Private enterprise often cannot afford to invest in projects with
high risk and extra-long-term payoffs:
Sustainable energy
Space exploration
Internet
Other Concerns—Interest Rates
Interest rates
Government debt may place upward pressure on
interest rates.
Effect depends on demand for capital.
When interest rates remain low in face of substantial
increases in government debt, signal is insufficient
private/corporate investment opportunities.
Government spending increases investment in
economy both directly (infrastructure) and indirectly
(consumption)
Important note: we want interest rates to increase—
monitors investment & rewards saving.
Other Concerns—Inflation
Inflation (also influences interest rates)
Will government debt drive down the value of the
dollar?
Effect depends on productivity of government
investment (including income support spending).
Productive investment generates economic
growth, and therefore growth in tax revenues.
Increased revenues allow debt payment without
printing money.
Summary: Key points to consider in
evaluating economic policy
Proper policy decisions depend on economic conditions.
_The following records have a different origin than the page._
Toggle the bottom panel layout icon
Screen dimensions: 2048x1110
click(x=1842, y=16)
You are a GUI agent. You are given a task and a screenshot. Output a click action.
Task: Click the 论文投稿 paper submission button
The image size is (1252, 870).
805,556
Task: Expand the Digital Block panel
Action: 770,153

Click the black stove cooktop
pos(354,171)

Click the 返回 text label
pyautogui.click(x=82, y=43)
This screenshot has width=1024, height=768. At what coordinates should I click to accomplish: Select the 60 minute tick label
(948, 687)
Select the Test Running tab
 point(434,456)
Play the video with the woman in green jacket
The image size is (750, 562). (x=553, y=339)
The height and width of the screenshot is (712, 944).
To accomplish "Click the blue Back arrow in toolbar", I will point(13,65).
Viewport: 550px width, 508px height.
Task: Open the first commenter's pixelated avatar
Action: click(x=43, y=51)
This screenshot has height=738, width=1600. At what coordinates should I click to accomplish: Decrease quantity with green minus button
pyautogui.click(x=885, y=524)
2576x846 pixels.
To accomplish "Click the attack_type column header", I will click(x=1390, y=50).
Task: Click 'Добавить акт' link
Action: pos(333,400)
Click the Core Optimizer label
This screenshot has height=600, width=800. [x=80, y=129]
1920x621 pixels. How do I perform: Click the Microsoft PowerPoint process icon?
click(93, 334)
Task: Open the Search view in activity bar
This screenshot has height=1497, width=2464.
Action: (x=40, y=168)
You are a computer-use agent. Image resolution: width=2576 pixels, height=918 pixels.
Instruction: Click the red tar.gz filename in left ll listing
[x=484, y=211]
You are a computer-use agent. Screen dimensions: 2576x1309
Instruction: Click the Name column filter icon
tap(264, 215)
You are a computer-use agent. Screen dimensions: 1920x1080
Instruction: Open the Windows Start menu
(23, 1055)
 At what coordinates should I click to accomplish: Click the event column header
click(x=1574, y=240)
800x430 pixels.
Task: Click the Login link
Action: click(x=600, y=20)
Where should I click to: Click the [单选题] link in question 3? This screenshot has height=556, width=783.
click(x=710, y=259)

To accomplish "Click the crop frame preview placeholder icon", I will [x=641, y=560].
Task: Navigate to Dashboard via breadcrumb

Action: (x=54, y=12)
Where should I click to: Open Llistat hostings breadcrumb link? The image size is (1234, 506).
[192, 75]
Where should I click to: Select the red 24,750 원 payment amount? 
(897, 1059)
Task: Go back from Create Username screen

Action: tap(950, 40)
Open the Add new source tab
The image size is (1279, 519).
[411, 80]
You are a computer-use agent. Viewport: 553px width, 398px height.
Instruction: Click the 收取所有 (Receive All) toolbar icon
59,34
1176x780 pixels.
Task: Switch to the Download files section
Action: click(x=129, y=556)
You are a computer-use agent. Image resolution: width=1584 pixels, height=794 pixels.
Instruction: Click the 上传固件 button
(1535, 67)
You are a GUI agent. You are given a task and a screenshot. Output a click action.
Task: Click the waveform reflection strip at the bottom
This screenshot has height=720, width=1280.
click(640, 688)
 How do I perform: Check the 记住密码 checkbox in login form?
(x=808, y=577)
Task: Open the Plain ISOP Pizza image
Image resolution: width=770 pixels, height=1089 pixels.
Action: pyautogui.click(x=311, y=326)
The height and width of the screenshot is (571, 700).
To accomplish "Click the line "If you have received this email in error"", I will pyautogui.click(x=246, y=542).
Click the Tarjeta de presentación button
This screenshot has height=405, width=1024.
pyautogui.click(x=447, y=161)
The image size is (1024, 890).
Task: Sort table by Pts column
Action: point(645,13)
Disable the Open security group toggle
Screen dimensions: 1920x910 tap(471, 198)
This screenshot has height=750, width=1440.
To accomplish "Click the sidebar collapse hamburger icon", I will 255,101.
Unemployment represents wasting resources—i.e.,
insufficient investment & insufficient consumption, which
further reduces investment
Key point: the effects of policy changes depend on the
circumstances in which such changes are made.
Economy needs investment to grow. If private and
corporate investors are sidelined, the proper response of
government is to fill the void.
Current Environment
Unemployment remains too high.
Economy needs increased investment.
Private/corporate investment is heavily influenced by
consumption.
Current circumstances suggest economic problems are due to
shortfall in aggregate demand (insufficient consumption).
Thus, policy should focus on increasing demand.
In sum, we want UE to fall and interest rates to rise.
Current debate is whether this goal is best accomplished by
increasing or decreasing government spending (debt).
In my view, the Fama perspective is misguided in our current
circumstances (but that does not make him a bad person).